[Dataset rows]
****
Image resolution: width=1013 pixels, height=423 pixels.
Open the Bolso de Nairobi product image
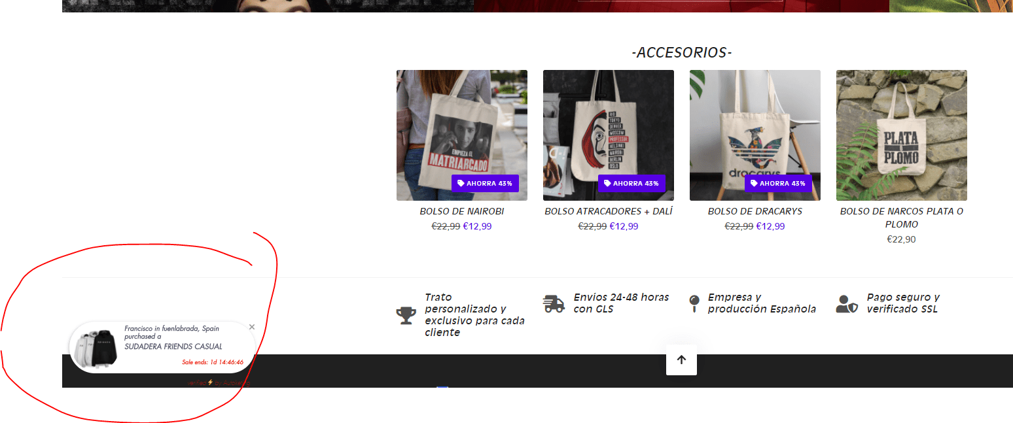click(462, 135)
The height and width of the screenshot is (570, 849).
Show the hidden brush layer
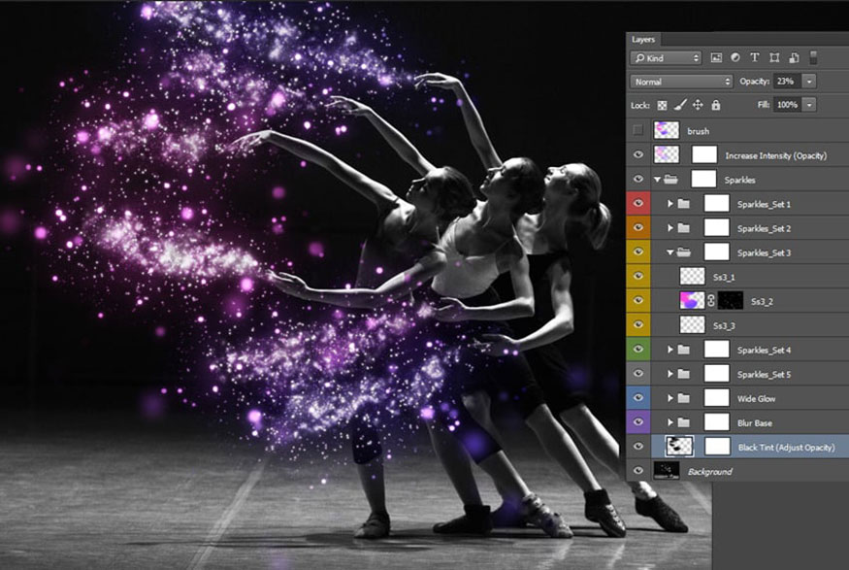click(x=638, y=130)
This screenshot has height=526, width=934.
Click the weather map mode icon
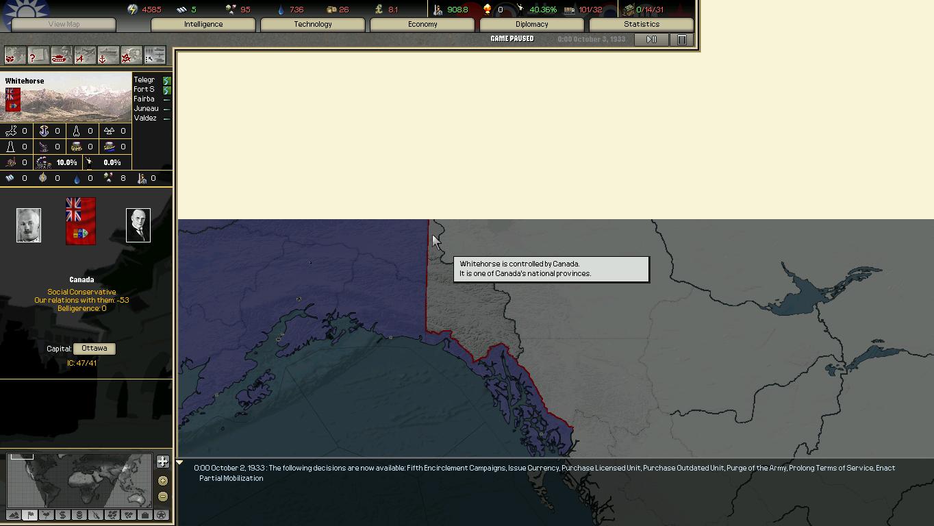pyautogui.click(x=46, y=515)
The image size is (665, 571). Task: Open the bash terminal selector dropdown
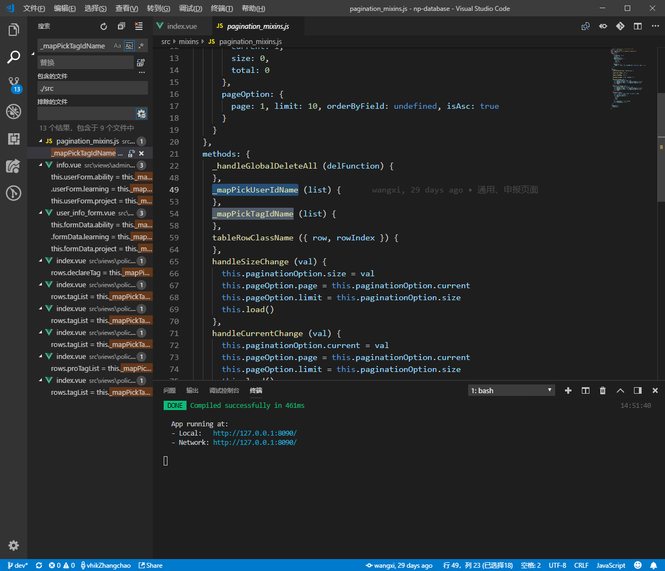(511, 390)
****
Written task
Copy the lines above word for word, starting at the line containing "This screenshot has height=526, width=934." and ending at the last line of the items. Leave the pictures out.

Output below
This screenshot has height=526, width=934.
Click the weather map mode icon
pyautogui.click(x=46, y=515)
The image size is (665, 571). Task: Open the bash terminal selector dropdown
(511, 390)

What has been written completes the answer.